Canada has become the most attractive destination for Bangladeshis for the purpose of residency in recent years. Canada, compared to other Western countries, is still maintaining a relaxed attitude towards incoming Bangladeshis.
Allegations have it that a section of Bangladesh nationals who amassed wealth through illegal means at home have been transferring the same to Canada. Some of them are staying in Bangladesh alone while their families have settled in Canada. It is believed that at opportune moments they would also fly to Canada to stay there permanently.
Many Bangladeshis have been taking advantage of the provision of securing Canadian citizenship by depositing 150,000 Canadian dollars, which is equivalent to only Tk 11 million. Moreover, the anti-money laundering law in Canada reportedly is not very stringent. Thus, bank loan defaulters and other corrupt elements have found it rather easy to transfer their ill-gotten wealth to Canada. A good number of them reportedly are enjoying a very affluent and luxurious life. Even some are out to create their own spheres of influence within the community.
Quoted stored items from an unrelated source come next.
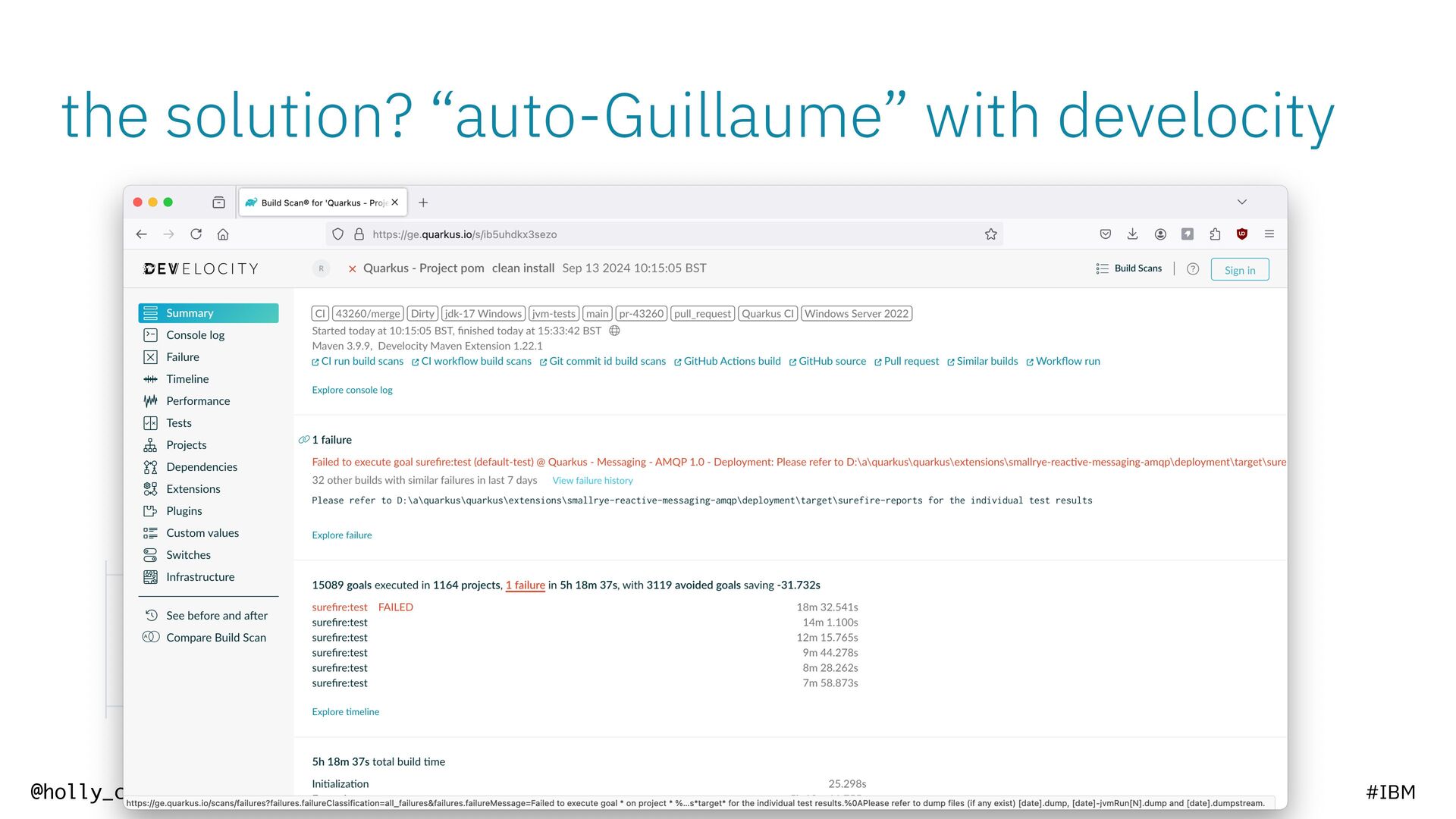Viewport: 1456px width, 819px height.
Task: Click the Sign in button
Action: pos(1239,270)
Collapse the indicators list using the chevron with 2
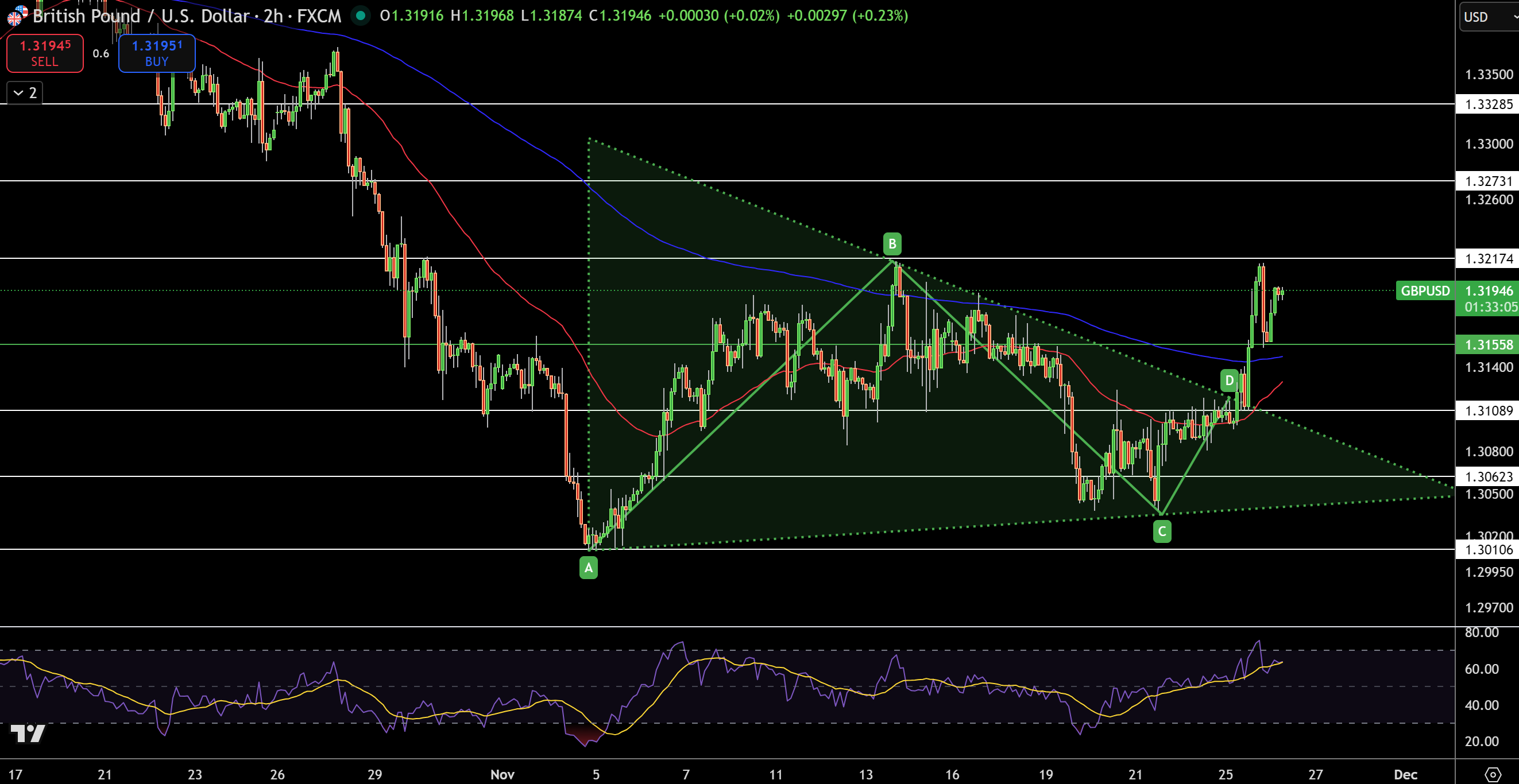The width and height of the screenshot is (1519, 784). (24, 92)
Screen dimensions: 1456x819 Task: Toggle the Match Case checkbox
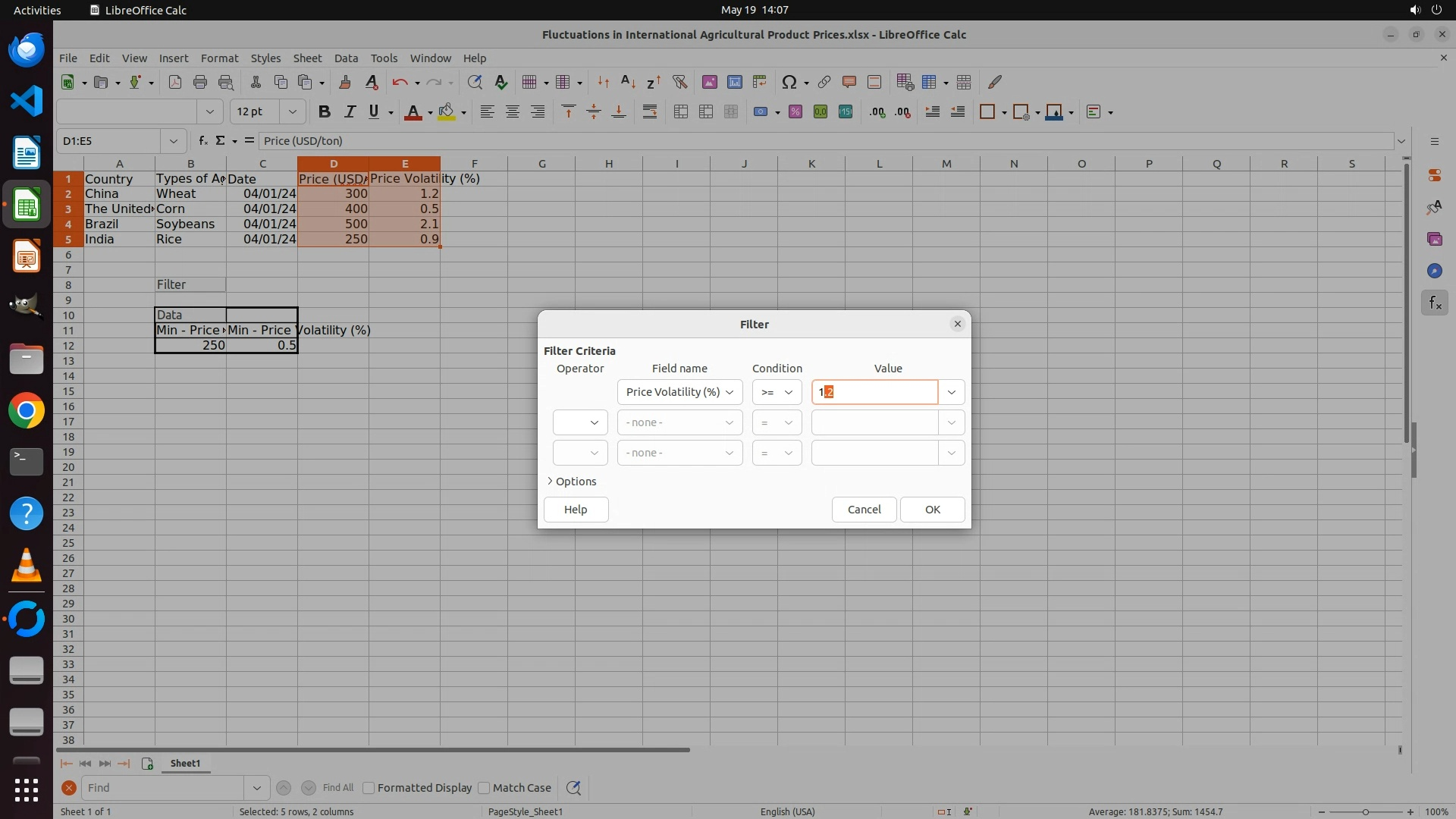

Funds siphoned off from countries like Bangladesh are now flowing into some of the Canadian provinces. The majority Bangladeshis living in that country are increasingly becoming vocal against these 'plunderers' of national wealth. They have, reportedly, organised protest meetings against the latter in a number of Canadian cities and towns. Even the issue might be taken to the notice of the state financial monitoring agencies, according to a media report.
The alleged transfer of huge funds, embezzled from the People's Leasing, a non-bank financial institute (NBFI), and other financial institutions, by one PK Halder to Canada does only strengthen the suspicion about the transfer of funds to other countries using shady trade transactions.
It is widely believed that most part of the funds earned through illicit means is being taken out of the country taking recourse to trade misinvoicing. The Global Financial Integrity (GFI) in a number of reports published in recent years has also confirmed it.
There prevails a strong suspicion that the scope of amassing wealth using illegal means has expanded in recent years. Some people, allegedly, using their links with powerful quarters have been making money with ease.
The raid in so-called casinos and the recovery of huge money and other valuables from their possession of a few people have only strengthened such notion.
Most people tend to believe that a large part of the bad loans belonging to banks has been taken out of the country by a section of influential borrowers. A part of such funds has surely travelled to Canada.
There is no denying that it is highly difficult to check movement of liquid assets and human talents. Yet many countries have been trying to check the first one using various anti-money laundering measures.
The government should immediately look into the issue of sudden jump in imports of grains from Canada. There must be something wrong somewhere. Had there been sudden increase in imports in huge volume, the operators at the country's major trade centres would have noticed it. The figures of the Bangladesh Bank and the Statistics Canada would have also matched.